I am unsure what you are missing because what you explained is approximately
correct.

Minor correction:

Entangled qubits (each of 50% propbaility to be up) can have more possible
measurement distributions that the two you mentioned.

Distributions like the following exist.

    
    
        +/+ 20%
        +/- 30%
        -/+ 30%
        -/- 20%
       

> if I have several pairs of entangled electrons all with spin of 50% up / 50%
> down, then I might expect the results of measuring the spin of those pairs
> to look something like this table:

I think you may misunderstand how to get qubits entangled. You would have to
pass two qubits through a two-qubit gate to get them entangled. And doing so
would leave you with only one measurement distribution.

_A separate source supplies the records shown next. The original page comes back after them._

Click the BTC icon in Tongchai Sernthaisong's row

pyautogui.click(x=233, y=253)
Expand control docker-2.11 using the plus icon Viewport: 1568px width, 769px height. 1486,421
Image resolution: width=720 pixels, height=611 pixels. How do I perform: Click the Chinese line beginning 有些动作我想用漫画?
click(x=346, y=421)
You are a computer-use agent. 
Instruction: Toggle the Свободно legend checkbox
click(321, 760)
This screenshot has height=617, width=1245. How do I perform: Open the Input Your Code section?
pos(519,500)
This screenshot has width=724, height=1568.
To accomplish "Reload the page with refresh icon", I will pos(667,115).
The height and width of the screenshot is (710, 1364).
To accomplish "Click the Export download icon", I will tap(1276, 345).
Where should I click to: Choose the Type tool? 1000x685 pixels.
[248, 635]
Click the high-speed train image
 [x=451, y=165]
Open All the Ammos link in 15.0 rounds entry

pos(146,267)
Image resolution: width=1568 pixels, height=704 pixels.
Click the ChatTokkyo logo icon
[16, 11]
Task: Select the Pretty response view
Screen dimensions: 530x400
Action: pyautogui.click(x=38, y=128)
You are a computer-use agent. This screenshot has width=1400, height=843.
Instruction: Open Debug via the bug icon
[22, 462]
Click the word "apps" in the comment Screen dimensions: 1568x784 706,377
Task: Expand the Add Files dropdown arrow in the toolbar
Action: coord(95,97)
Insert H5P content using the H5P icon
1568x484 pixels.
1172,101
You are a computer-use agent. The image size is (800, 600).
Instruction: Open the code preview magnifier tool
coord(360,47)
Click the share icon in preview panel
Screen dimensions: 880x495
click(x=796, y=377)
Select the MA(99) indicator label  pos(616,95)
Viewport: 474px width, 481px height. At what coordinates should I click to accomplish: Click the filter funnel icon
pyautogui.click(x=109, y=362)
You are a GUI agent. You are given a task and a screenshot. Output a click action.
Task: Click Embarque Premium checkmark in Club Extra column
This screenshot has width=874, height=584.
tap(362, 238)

For example if you have a qubit in 50% |1>, 50% |0> and pass it through CNOT
with a qubit in |1>. You get:

    
    
        |11>   0
        |10>   50%
        |01>   50%
        |00>   0
    

But if the second qubit was in state |0>, you get

    
    
        |11>   50%
        |10>   0
        |01>   0
        |00>   50%
    

> if I have several pairs of entangled electrons all with spin of 50% up / 50%
> down

Also just in case you don't know qubits have phase so there is more than one
way to have a qubit that when measured will be up 50% of the time.

------
muizelaar
[http://archive.is/3ajcQ](http://archive.is/3ajcQ)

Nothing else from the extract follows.